At some point, over the years, the sea became divided by gender. What was once seen or addressed as a division of labour solidified as doctrine. What may have been implemented as protection was transformed into prohibition. On an island often described by its immaculate architecture moulded into its buildings, here the heritage is easily observed when built; what is practised when the tide is low is hardly seen. The knowledge carried by delicate hands, by the wet capulana with seawater, by the hands that hold the spear, by the voice in the songs, murmured under the sun, and by the pale skin of salt. These, too, are archives, are heritage.

The institutions responsible for heritage management tend to preserve buildings, protect landscapes, and catalogue monuments. Social roles also need to be preserved. “This is our culture, we say,” shaped by centuries of interaction, exchange, religion, and colonial governance – just like the buildings the tourists come to see. It is our social architecture.
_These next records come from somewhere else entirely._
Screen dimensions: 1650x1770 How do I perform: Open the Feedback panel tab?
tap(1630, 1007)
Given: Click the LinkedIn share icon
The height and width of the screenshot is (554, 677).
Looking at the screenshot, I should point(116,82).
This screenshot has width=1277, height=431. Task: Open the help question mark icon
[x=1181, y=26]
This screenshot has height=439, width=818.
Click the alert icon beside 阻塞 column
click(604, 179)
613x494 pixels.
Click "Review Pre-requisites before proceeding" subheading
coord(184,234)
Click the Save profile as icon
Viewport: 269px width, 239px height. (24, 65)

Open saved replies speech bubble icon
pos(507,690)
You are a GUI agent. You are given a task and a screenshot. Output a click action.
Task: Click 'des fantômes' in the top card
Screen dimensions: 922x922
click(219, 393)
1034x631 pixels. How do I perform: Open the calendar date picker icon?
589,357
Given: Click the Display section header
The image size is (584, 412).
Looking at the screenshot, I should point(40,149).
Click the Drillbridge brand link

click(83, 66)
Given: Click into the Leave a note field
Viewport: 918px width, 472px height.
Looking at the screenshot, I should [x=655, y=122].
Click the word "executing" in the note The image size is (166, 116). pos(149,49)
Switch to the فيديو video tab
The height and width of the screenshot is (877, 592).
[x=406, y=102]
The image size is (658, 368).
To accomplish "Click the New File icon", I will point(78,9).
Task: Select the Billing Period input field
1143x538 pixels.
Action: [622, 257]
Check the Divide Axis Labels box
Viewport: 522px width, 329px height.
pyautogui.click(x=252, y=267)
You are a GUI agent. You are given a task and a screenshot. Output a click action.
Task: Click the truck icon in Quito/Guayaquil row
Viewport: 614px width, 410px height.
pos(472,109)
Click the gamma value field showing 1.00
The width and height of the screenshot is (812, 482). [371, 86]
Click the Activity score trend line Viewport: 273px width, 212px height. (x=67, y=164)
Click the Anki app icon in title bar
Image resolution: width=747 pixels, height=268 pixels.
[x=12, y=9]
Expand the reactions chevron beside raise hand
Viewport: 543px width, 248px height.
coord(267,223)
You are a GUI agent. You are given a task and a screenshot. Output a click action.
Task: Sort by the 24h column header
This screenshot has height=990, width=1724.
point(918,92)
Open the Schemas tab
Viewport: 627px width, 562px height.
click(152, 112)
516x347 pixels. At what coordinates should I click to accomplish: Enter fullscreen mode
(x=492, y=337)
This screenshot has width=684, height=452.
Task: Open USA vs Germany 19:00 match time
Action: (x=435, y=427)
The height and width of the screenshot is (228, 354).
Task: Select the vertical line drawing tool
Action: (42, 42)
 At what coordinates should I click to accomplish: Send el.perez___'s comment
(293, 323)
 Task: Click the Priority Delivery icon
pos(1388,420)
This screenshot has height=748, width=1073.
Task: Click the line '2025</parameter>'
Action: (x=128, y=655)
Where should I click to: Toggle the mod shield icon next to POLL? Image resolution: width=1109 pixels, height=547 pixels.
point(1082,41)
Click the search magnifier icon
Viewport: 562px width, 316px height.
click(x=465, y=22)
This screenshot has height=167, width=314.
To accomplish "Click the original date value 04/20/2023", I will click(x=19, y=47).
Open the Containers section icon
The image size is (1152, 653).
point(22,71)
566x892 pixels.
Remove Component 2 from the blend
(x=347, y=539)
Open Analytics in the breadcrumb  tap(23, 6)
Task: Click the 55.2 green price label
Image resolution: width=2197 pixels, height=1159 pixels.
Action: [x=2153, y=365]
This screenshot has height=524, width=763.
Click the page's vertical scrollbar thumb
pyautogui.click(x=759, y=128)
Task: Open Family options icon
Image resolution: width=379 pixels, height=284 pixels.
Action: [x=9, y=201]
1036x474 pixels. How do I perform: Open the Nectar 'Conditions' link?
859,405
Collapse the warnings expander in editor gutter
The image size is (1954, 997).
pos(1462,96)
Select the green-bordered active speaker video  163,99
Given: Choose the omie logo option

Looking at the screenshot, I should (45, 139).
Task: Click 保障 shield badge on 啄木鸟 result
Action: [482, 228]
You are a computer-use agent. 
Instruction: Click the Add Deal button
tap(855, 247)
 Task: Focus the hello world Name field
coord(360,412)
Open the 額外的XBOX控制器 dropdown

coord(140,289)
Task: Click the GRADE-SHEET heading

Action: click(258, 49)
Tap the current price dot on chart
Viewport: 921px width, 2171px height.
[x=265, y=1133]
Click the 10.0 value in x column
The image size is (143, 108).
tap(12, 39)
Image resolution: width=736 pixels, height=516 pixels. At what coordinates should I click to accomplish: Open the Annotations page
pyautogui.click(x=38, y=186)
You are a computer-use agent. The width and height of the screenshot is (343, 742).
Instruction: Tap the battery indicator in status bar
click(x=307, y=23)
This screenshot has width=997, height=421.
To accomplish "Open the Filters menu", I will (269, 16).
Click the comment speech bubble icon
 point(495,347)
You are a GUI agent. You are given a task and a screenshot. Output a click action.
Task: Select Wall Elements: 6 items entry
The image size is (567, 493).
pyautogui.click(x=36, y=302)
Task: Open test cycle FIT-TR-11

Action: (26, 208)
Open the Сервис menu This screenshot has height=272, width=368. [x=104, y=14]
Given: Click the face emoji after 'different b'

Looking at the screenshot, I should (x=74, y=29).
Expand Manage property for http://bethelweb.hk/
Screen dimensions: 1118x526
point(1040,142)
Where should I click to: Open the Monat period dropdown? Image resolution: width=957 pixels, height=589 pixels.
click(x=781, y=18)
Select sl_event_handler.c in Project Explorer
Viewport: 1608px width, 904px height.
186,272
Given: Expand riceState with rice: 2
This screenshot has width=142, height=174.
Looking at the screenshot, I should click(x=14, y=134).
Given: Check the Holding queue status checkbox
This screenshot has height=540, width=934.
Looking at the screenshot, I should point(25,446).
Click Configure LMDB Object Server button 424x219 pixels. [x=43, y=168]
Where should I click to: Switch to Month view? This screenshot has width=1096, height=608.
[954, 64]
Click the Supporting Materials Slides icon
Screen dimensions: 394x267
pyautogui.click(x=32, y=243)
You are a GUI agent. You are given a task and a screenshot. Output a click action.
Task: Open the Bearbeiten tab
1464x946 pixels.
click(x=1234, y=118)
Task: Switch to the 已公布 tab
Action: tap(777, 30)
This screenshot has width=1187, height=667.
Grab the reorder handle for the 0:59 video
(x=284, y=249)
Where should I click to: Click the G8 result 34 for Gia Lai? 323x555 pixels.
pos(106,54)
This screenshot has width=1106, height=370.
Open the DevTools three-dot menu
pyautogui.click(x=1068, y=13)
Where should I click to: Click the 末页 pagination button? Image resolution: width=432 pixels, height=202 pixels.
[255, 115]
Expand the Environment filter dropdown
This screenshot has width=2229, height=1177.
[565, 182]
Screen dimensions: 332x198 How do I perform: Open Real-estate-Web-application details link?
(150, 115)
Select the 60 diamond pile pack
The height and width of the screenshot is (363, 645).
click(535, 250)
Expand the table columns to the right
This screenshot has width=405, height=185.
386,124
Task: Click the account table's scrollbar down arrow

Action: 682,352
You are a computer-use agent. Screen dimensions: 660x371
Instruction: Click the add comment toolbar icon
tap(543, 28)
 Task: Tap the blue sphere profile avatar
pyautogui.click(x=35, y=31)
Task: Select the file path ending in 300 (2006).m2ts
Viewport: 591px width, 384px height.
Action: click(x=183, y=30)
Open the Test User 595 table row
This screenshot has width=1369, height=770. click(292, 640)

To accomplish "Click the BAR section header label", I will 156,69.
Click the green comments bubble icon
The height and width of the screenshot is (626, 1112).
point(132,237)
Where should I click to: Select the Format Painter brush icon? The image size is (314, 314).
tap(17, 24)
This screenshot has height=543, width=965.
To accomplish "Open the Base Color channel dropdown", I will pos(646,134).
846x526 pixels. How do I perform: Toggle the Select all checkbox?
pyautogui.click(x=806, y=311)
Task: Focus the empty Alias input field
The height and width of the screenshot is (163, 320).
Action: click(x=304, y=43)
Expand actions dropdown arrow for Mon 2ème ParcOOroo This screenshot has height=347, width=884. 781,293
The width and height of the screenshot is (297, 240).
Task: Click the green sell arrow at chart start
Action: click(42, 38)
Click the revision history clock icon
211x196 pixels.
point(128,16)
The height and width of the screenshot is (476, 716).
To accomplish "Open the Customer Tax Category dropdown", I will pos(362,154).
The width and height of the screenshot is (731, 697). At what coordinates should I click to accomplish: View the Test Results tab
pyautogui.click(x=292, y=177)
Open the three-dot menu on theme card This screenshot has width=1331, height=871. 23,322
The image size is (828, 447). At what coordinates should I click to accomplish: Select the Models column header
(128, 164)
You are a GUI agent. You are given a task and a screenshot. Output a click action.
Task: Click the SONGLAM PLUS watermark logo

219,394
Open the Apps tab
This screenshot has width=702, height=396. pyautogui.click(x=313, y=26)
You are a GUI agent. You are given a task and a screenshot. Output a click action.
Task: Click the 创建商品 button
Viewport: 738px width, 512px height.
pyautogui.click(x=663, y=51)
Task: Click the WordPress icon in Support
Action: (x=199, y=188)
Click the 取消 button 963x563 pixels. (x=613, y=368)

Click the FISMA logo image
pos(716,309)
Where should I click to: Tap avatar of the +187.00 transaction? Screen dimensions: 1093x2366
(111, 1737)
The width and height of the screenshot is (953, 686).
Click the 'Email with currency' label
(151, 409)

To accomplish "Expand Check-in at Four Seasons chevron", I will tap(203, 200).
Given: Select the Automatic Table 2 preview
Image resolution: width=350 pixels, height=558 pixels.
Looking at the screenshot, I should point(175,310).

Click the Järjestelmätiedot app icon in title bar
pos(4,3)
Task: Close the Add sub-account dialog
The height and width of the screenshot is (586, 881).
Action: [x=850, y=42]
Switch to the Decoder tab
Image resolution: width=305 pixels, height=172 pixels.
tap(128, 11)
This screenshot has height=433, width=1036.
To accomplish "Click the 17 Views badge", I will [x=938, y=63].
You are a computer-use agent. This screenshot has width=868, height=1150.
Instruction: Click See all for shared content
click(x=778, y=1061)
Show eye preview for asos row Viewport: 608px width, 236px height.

The tide is not fixed, the sea recognises no limits. It is not the sea that dictates or draws the line between what is permitted and what is forbidden. It is not the sea that announces who is allowed to enter; it recognises no categories. It responds to gravity and wind, not to gender. As a child, we watched women returning with baskets full of shellfish, octopus wrapped in their capulanas, their eyes red from the salt of the seawater. All cheerful, chatting amongst themselves and always accompanied. While the fishermen return with their boats full of nets and fish caught in the open sea, they negotiate with the fish to prepare and sell them in the local market, and some even sell them in the fish market. They are the before, the during, and the after. They are not seen as pioneers; they are not known as fisherwomen, only as those who practice what they have been taught.
On Mozambique Island, women may be said to belong to the coast, but the coast is not separate from the sea. It is where the sea begins. At low tide, when the reef appears, and the horizon shines, the daughters of the sea advance, not to dominate a space, but to continue a relationship that has always existed, beyond the language used to describe it.